■ **Your instructions**:
Give the entries from the line containing "You are a computer-use agent. This" through the line containing "tap(79, 268)" as a Markdown table, with columns Row and Entry Line, skipping blank lines.
════
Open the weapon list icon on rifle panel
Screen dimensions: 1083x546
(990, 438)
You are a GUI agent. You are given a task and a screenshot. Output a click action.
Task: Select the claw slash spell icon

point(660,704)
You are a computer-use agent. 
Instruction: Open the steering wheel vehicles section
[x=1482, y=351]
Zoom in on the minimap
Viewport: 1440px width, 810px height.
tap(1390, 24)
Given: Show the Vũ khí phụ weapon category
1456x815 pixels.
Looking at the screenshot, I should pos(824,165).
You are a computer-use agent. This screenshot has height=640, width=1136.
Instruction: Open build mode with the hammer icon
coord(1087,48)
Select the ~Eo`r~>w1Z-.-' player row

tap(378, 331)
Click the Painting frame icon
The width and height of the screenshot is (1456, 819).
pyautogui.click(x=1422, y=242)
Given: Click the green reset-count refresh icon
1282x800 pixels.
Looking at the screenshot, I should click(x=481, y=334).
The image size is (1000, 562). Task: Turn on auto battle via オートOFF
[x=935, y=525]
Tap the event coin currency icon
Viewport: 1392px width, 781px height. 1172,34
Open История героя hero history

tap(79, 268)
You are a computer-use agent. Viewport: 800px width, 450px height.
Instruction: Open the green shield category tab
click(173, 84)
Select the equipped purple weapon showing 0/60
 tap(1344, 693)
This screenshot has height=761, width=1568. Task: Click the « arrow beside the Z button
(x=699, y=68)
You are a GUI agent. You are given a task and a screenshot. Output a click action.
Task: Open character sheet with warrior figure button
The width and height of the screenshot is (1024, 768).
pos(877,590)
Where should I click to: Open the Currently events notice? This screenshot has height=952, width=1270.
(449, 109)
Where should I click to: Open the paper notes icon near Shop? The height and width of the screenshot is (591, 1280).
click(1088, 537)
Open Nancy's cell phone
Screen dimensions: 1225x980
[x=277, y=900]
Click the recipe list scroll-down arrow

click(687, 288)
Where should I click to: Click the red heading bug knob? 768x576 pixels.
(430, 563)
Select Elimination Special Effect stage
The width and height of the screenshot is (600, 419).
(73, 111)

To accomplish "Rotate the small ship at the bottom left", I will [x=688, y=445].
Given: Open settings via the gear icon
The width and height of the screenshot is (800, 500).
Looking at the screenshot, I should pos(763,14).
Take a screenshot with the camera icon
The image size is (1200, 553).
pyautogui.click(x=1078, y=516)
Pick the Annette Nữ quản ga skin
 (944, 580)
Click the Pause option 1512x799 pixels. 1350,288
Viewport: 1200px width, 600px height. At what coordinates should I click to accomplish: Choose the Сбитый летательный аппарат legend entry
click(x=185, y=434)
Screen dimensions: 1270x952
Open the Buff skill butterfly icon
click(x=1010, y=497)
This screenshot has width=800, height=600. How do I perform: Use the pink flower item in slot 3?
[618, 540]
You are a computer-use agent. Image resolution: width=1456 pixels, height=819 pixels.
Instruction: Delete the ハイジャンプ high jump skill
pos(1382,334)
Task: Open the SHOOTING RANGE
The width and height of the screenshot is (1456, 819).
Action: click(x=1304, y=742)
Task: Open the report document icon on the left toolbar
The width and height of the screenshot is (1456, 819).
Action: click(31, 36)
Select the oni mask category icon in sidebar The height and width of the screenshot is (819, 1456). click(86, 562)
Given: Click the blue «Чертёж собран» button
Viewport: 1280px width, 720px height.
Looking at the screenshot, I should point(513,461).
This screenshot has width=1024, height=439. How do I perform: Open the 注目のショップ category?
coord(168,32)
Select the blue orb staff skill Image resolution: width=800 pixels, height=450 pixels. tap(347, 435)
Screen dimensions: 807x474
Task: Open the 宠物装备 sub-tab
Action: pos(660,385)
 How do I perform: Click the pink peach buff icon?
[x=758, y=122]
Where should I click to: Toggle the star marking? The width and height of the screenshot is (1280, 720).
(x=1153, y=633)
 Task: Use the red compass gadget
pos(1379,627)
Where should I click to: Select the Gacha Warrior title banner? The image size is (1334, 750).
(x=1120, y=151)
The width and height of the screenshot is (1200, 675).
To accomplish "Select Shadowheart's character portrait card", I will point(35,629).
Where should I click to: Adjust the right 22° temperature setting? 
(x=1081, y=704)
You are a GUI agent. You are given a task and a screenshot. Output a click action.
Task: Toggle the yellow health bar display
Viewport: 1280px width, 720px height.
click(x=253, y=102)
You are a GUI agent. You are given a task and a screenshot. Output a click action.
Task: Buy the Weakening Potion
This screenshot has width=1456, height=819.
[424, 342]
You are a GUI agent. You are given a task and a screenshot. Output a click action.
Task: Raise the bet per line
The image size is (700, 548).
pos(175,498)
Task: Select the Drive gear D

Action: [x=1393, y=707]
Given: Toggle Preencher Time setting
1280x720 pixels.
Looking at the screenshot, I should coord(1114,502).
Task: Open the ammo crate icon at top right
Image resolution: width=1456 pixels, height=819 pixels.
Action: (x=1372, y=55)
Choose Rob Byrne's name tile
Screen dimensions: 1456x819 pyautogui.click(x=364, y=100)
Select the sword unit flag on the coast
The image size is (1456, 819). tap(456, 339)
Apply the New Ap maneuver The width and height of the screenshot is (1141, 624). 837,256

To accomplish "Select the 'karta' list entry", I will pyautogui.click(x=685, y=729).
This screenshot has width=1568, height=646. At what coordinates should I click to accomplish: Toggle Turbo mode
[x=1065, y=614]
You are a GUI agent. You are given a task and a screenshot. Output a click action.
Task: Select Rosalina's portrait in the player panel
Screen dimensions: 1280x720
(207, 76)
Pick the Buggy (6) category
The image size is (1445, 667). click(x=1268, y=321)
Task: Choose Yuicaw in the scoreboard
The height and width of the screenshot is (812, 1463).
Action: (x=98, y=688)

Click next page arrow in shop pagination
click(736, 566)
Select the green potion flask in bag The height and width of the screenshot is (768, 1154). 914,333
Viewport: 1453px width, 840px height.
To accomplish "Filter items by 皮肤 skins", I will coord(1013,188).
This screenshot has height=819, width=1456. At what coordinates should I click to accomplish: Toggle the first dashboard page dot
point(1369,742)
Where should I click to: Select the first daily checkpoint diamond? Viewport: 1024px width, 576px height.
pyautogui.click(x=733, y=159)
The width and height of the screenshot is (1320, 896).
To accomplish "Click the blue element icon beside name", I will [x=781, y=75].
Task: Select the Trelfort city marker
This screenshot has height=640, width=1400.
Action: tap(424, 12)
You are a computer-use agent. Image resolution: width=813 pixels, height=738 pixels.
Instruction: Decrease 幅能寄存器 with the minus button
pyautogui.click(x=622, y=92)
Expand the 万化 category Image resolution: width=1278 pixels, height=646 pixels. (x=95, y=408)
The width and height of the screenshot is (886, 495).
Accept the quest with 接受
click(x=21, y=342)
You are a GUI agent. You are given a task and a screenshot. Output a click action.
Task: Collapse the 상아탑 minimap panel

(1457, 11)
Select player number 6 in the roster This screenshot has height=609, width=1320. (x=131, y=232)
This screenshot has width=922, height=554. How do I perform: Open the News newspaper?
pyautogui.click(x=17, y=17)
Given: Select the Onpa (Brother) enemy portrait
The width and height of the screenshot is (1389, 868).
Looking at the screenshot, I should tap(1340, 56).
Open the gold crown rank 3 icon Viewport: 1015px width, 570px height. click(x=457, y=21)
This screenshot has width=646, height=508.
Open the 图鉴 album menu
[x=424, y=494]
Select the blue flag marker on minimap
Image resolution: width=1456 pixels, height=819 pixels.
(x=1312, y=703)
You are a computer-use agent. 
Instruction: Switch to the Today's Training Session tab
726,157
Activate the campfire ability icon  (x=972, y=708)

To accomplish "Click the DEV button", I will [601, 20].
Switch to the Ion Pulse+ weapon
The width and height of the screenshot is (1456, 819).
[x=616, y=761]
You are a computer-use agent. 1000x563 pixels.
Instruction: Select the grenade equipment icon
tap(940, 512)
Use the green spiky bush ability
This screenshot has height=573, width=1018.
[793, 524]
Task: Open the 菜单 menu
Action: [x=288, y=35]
════
■ **Task output**:
| Row | Entry Line |
|---|---|
| 1 | You are a computer-use agent. This screenshot has height=640, width=1136. |
| 2 | Instruction: Open build mode with the hammer icon |
| 3 | coord(1087,48) |
| 4 | Select the ~Eo`r~>w1Z-.-' player row |
| 5 | tap(378, 331) |
| 6 | Click the Painting frame icon |
| 7 | The width and height of the screenshot is (1456, 819). |
| 8 | pyautogui.click(x=1422, y=242) |
| 9 | Given: Click the green reset-count refresh icon |
| 10 | 1282x800 pixels. |
| 11 | Looking at the screenshot, I should click(x=481, y=334). |
| 12 | The image size is (1000, 562). Task: Turn on auto battle via オートOFF |
| 13 | [x=935, y=525] |
| 14 | Tap the event coin currency icon |
| 15 | Viewport: 1392px width, 781px height. 1172,34 |
| 16 | Open История героя hero history |
| 17 | tap(79, 268) |